Leeds Lit Fest 2025
Sarah-Clare Conlon, Literature EditorBook now
Leeds Lit Fest 2025
Ticket prices vary, check the Leeds Lit Fest website for full details.
Always double check opening hours with the venue before making a special visit.

The award-winning Leeds Lit Fest is back, this year running from 14 to 22 June 2025, and bringing together local talent and big-name authors for a lively programme of talks, workshops, performances and spoken word events. Organised by a passionate collective of Leeds-based arts and literature organisations, the festival champions creativity and community, celebrating the written and spoken word in its many forms, and offering plenty of opportunities for audiences to get involved.

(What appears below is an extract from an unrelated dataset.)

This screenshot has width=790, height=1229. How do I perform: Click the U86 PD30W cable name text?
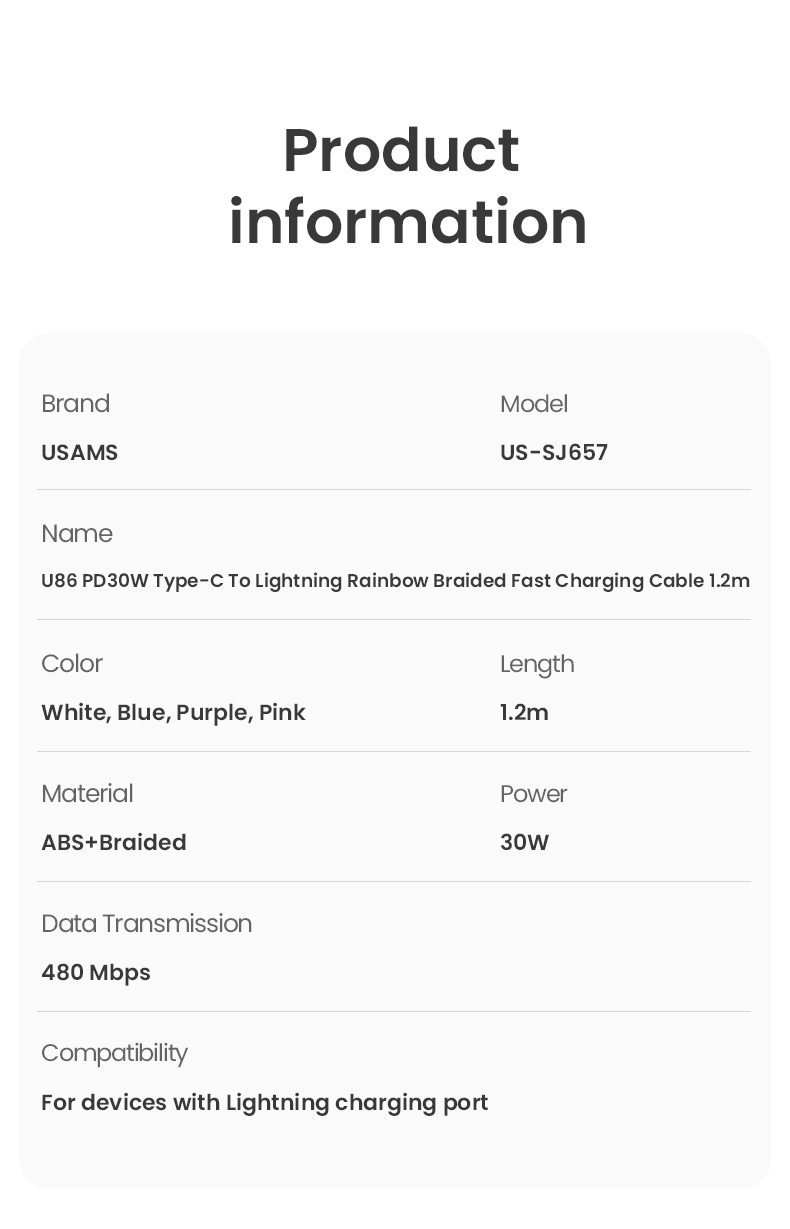[x=395, y=581]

We’re looking forward to Wild Women Writing The North (and with a title like that, who wouldn’t be?), seeing author and poet Rachel Bower is in conversation with poet, academic and folklorist Professor Emily Zobel Marshall (Hyde Park Book Club, Monday 17 June, 7pm, £6). Rachel will talk about, and read from, her debut novel It Comes From The River, which came out recently on Bloomsbury, as well as her new poetry collection, Bee (Hazel Press), which features 18 poems exploring the ancient and complicated relationship of help and harm between bees and humans, from Stone Age honey hunters to modern beekeepers. Emily (recently a guest at Chemistry) will share her insights and read from her first poetry collection, Bath of Herbs (Peepal Tree Press), which explores the complexity of mixed-race, hybrid identities and relationships to the English and Welsh mountains, fells, rivers and shorelines from an ‘othered’, unmappable, positionality. The programme says: “Rivers, bees, folklore and wild women. Now that’s a combination you won’t get anywhere else!”

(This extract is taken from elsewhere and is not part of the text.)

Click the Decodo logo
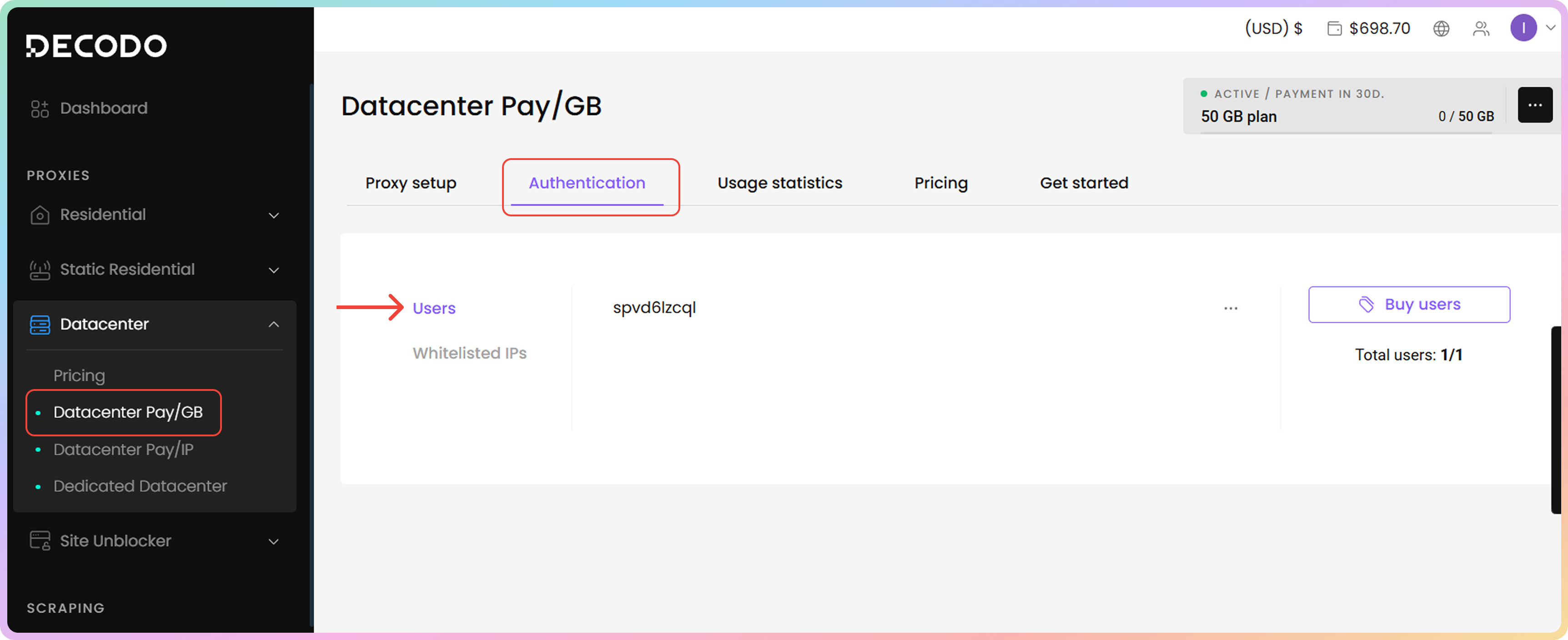Screen dimensions: 1568x640 (x=95, y=45)
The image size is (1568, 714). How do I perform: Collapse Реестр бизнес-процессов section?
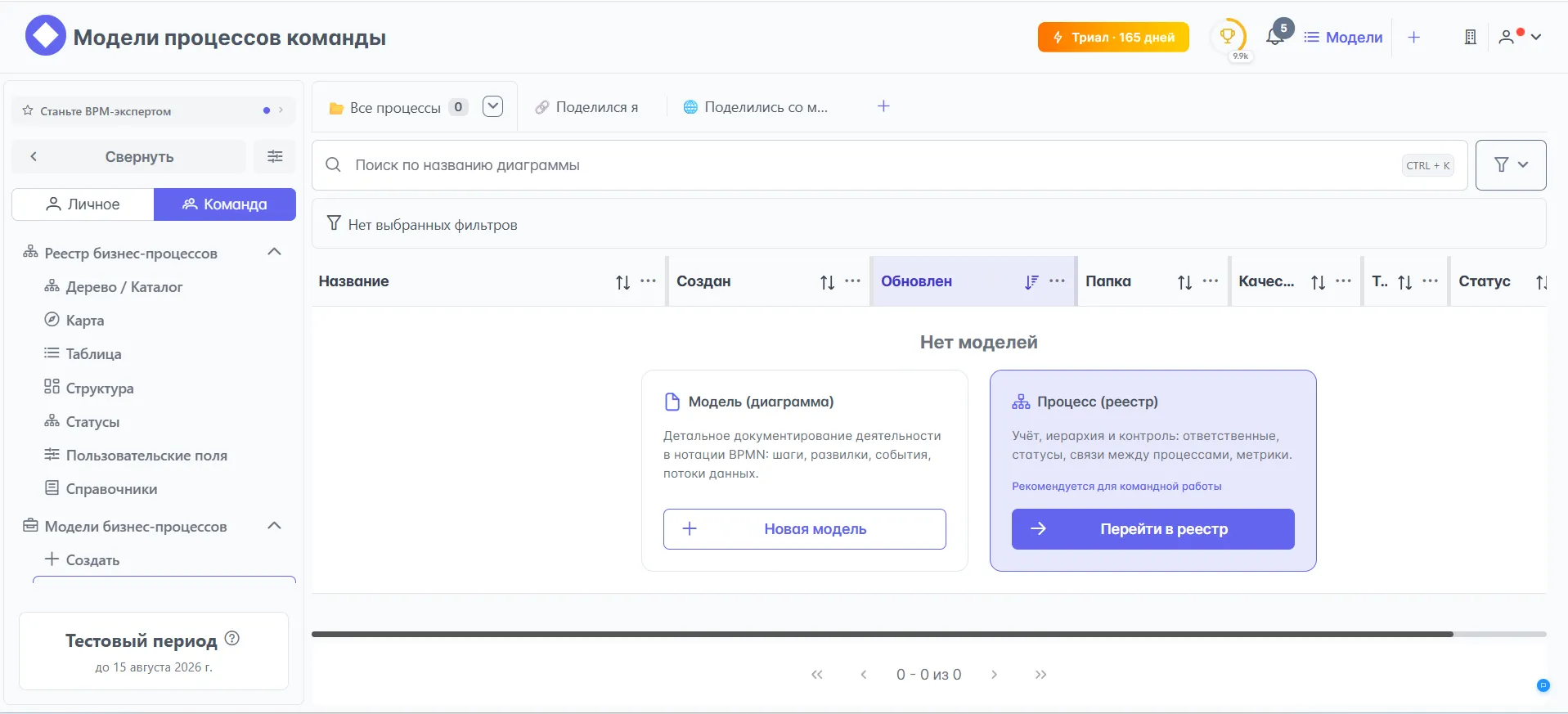click(x=275, y=252)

We’ve also got our beady eye on Poetry, Yorkshire and Beyond, bringing together two highly-acclaimed Yorkshire-based writers – Andrew McMillan and Maria Ferguson – for an evening of conversation and performance (Hyde Park Book Club, Wednesday 18 June, 7.30pm, £10). Both are known primarily as poets, but Andrew recently published the highly-acclaimed novel Pity (Canongate), while Maria has written and performed two award-winning one-woman theatre shows. As well as a chat led by acclaimed poet Matt Abbott of LIVEwire Poetry (a Leeds-based national organisation specialising in live events and writer development), Andrew and Maria will be reading from their work. Andrew has published three award-winning collections with Jonathan Cape, physical, playtime and, most recently, pandemonium, and Maria’s second collection, Swell, was published by Penguin in January.

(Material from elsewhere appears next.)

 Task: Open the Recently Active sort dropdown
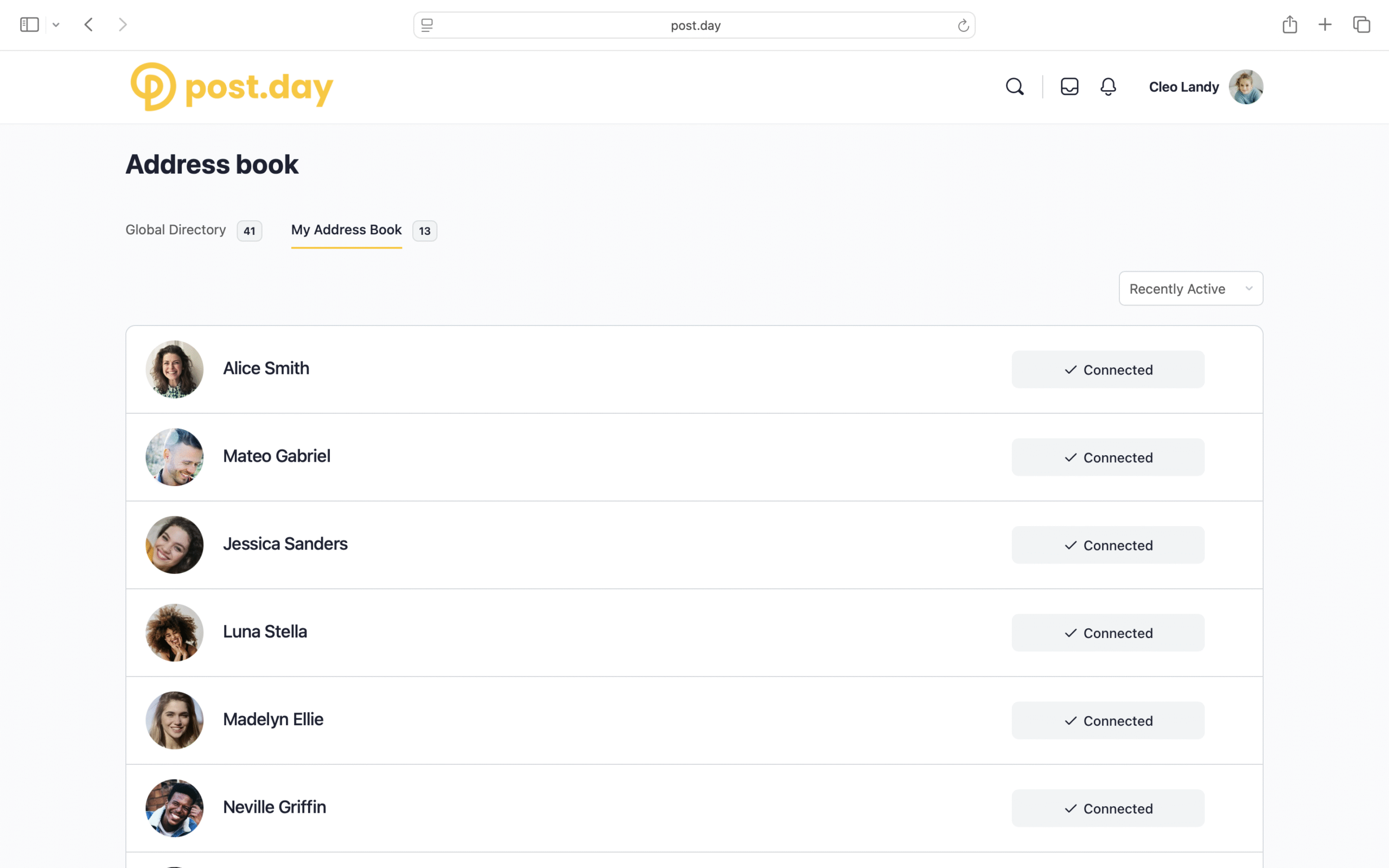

Our third pick is the final festival event (Sunday 22 June, 5pm, £6), when Jo Bell will be presenting her new memoir Boater, A Life On England’s Waterways. A decades-long boater, and liveaboard, poet (and trained archaeologist) Jo was the UK’s inaugural Canal Laureate so she knows a thing or two about her subject – and where better to host a glimpse into the floating world than Leeds’ very own floating bookshop, Hold Fast, onboard National Historic Ship and former Yorkshire Coal Barge Marjorie R (moored at Upper Dock Mooring, Leeds Dock). Blending personal narrative, following a year-long odyssey navigating the country’s canals, and history, Boater reveals the key moments, cultures and communities that have been built along the canal banks – and reflects on how the waterways have been the lifeblood of our country’s development.